The second varifactor accounted for about 19.45% of the total variance and was loaded by the age class of people older than 70 years, and was named the “ageing index”. The third extracted varifactor (F3) explained about 15% of the total variance and accounted for the variables that were mostly related to the population age classes between 10–24 and 50–59 years old. Thus, it was interpreted as the “adolescents and quinquagenarian index”. Factor four (F4) accounted for 7% of the total variance and was interpreted as the “divorce index” because it was correlated with the number of people who were divorced. Factor five (F5) accounted for the “illiteracy index”, explaining 6.47% of the total variance. The sixth varifactor (F6) was loaded by the population with an age between 60 and 69 and was named the “sexagenarian index”, explaining 5% of the total variance. Factor seven (F7) accounted for children of 5–9 years, so was considered the “child index”, explaining 3.60% of the total variance. Finally, factor eight (F8) accounted for about 2.6% of the total variance and correlated with the number of people with a university degree, and was thus interpreted as the “education index”. These eight demographic indicators were used to describe the socio-demographic context in the Milan area, which is relatively heterogeneous in terms of age, education, employment, etc.

3.2. Hierarchical Cluster Analysis (HCA) Applied to Eight Factor Loadings

HCA was applied to the eight varifactors (F1–F8) previously extracted through factor analysis for analysis of the similarities in terms of the demographic indictors at the different monitoring stations. HCA outlined six demographic clusters (CLs). In Figure 5, bar charts show the cluster characteristics. Bars show the average of the eight demographic indicators across the six clusters. Based on Figure 5, the six demographic clusters (CLs) have the following characteristics:
Cluster 1 (CL1) shows some of the characteristics above the average of the overall sample (e.g., family, aging, and adolescent indexes), whereas the other four demographic varifactors are all below the average; cluster 2 (CL2) is characterized by all the varifactors and indicators below the average of the overall sample; cluster 3 (CL3) presents all the indicators below the average, with the exceptions of the child index and education index, which are slightly above the average; cluster 4 (CL4) has the majority of varifactors above the average of the overall sample, particularly illiteracy, family, divorce and child indexes; and cluster 5 (CL5) is dominated by the aging index. However, the illiterate index and the family index are slightly above the average of the overall sample. Cluster 6 (CL6) is dominated by the education index, whereas all other indicators, with the exception of the illiterate index, are above the average of the overall sample.

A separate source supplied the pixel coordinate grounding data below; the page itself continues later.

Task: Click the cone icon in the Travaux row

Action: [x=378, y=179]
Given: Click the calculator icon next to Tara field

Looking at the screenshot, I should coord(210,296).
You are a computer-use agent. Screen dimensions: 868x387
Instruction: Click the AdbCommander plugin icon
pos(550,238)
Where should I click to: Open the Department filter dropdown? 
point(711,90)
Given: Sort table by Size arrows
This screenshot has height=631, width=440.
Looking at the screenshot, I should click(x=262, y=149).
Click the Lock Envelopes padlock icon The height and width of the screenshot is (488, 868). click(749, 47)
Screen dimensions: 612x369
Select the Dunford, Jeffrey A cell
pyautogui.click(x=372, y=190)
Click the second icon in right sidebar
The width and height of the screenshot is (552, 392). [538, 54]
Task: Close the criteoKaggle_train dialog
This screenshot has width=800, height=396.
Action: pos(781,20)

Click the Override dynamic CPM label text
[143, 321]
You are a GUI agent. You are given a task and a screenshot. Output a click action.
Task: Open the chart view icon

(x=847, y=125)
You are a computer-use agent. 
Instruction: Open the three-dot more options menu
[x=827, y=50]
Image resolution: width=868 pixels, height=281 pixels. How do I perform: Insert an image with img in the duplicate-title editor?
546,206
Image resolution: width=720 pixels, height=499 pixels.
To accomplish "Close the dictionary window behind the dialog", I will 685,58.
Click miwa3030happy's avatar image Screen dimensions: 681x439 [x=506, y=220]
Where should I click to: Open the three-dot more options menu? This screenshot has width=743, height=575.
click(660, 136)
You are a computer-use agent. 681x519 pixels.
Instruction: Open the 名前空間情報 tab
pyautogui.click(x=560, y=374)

3.3. Statistical Analysis of CBZ Levels in Aquifer B

To reduce the effect of heterogeneity, hierarchical clustering was applied to the 21 measuring points of CBZ in the second aquifer (B). Cluster analysis helped to group the groundwater samples according to their similarities in terms of CBZ levels, as illustrated in the dendrogram (Figure 6). The dendrogram illustrates the distance between cases or groups that are clustered in a particular step. Dendrograms can generally provide information about the appropriate number of clusters to retain. The horizontal axis of the dendrogram represents the distance or dissimilarity between clusters, and the vertical axis represents the groundwater (GW) monitoring stations and clusters. The dendrogram suggests grouping the 21 groundwater monitoring stations of aquifer B into five clusters (CLBs). Cluster 1 (CLB1) includes the stations of B1, B14, and B15, with CBZ concentrations lower than 4 ng/L; cluster 2 (CLB2) includes the stations B17, B19, B8, B5, and B20, with CBZ values in the range of 7–11 ng/L. Cluster 3 (CLB3) consists of stations B4, B6, B3, and B16, with CBZ concentrations around 16 ng/L. Cluster 4 (CLB4) contains the stations B2, B9, B18, B21, B10, and B11, with CBZ values between 12 and 15 ng/L, and cluster 5 (CLB5) includes the stations B12, B7, and B13, with the highest levels of CBZ above 22 ng/L (Table 1). More information about the classifications based on cluster analysis and descriptive statistics of each cluster can be found in Supplementary Materials Tables S4 and S5.
The CBZ concentration clusters in aquifer B (CLBs) were cross-tabulated with the demographic clusters (CLs) explained in Section 3.2, and their statistical association was tested using the chi-square test. Chi-square results showed that the CBZ clusters and the demographic clusters were significantly associated (χ2 = 158; p-value = 0.00001). In particular, the clusters (CLBs) with higher CBZ levels were found to be associated with a higher presence of older people.
For a better understanding of the relationship between the demographic indicators and CBZ levels, a correlation analysis was applied to the dataset aggregating the demographic indexes by the CBZ clusters. The results showed that there was a positive significant relationship between family index, aging index, divorce index, and CBZ levels in groundwater. By contrast, the sexagenarian index showed a negative significant correlation with the concentration of CBZ in aquifer B. The correlation matrix is presented in Table 3. Although some correlations are weak, it appears reasonable to conclude that some factors such as age may affect the population consumption of CBZ, and therefore its concentration in the groundwater. Higher CBZ levels may be the result of a higher consumption of CBZ among the elderly aged over 70 years, or adults who have children aged under 5 years. Moreover, there is a positive significant correlation between the high level of CBZ and the divorce index. Other indicators did not show a clear relationship with CBZ pollution in the mentioned aquifer.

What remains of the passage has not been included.